Kritik an Erhöhung der Reifensorten
Trotzdem hagelte es bei der Vorstellung der neuen Reifen in Abu Dhabi Kritik. Mit sieben unterschiedlichen Mischungen sei der normale Fan am Fernseher überfordert. Pirelli verkompliziere die ganze Sache unnötig, so der Vorwurf. „Man kann es nicht immer allen recht machen. Aber es hat mich schon überrascht, was das für große Wellen geschlagen hat. Das hat offenbar viele Leute interessiert“, grinste Isola die Kritik weg.

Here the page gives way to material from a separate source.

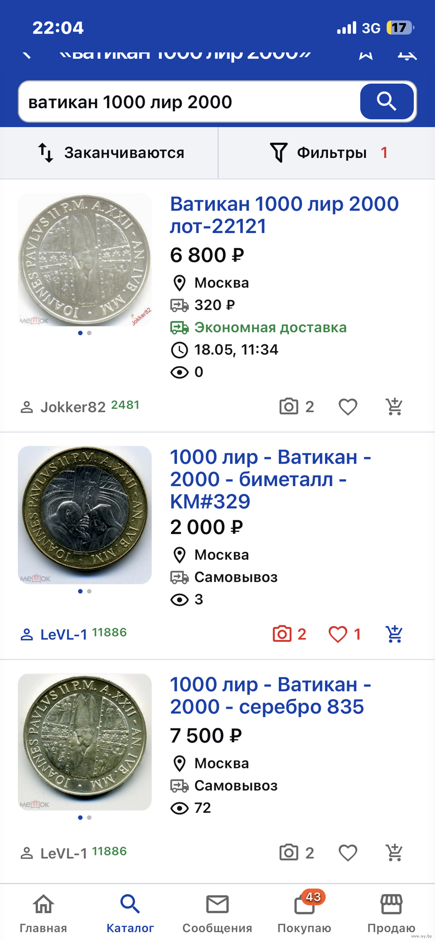Favorite the lot-22121 coin listing
Screen dimensions: 435x941
tap(348, 407)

„Wir müssen den Leuten erklären, dass dadurch nichts komplizierter wird. Es gibt immer noch drei Mischungen pro Wochenende. Und wenn man den Super Hard außen vorlässt, muss man sich insgesamt sechs Farben merken. Das ist ja keine Wissenschaft.“
Pirelli will mit den unterschiedlichen Kennzeichnungen für mehr Transparenz sorgen. „Wir haben überlegt, die drei Reifensorten pro Wochenende auch einfach nur Hart, Medium und Soft zu nennen und dann für alle Rennen nur drei Farben zu vergeben“, gibt Isola zu. „ Aber damit hätten wir meiner Meinung nach nicht die richtige Botschaft gesendet. Es hätte dann so ausgesehen, als kämen auf allen Strecken die drei gleichen Reifensorten zum Einsatz, was nicht der Realität entspricht. In der Formel 1 nutzen die Teams je nach Strecke ja auch unterschiedliche Aero-Pakete, Kühlsysteme, Setups etc. Das macht den besonderen Reiz und die Technologie der Formel 1 aus.“
Erster Härtetest in Barcelona./strong>
Wie gut die neuen Reifen funktionieren, wird man erst bei den Wintertests mit den neuen Autos in Spanien Ende Februar sehen. Der Grand-Prix-Kurs in Barcelona ist eine der härtesten Prüfungen für die Gummis. Einen ersten Vorgeschmack bekamen die Piloten aber schon bei den Testfahrten nach dem Saisonfinale in Abu Dhabi. „Der neue Hyper-Soft ist der beste Reifen, den Pirelli gebaut hat, seit sie wieder in der Formel 1 sind“, lobte Weltmeister Lewis Hamilton anschließend. „Die anderen Mischungen sind immer noch etwas zu hart. Aber es geht langsam in die richtige Richtung.“
Die Frage lautet, ob die neuen Reifen in Sachen Strategie auch wirklich mehr Spektakel produzieren. Teams und Fahrer, die besonders schonend mit den Reifen umgehen, konnten diese Stärke zuletzt überhaupt nicht ausspielen. Im neuen Jahr hofft Pirelli, sowohl die Reifenflüsterer als auch die Vollgasjunkies im Feld zufriedenzustellen: „Mit dem neuen Sortiment können wir besser auf die unterschiedlichen Bedingungen reagieren. Und wir haben vom Reglement her die Möglichkeit, bei der Auswahl der Mischungen auch mal eine Stufe zu überspringen, um für mehr Abwechslung zu sorgen“, gibt sich Isola zuversichtlich. Doch am Ende wird sich sicher wieder jemand finden, der Etwas an den schwarzen Gummis aus Mailand auszusetzen hat.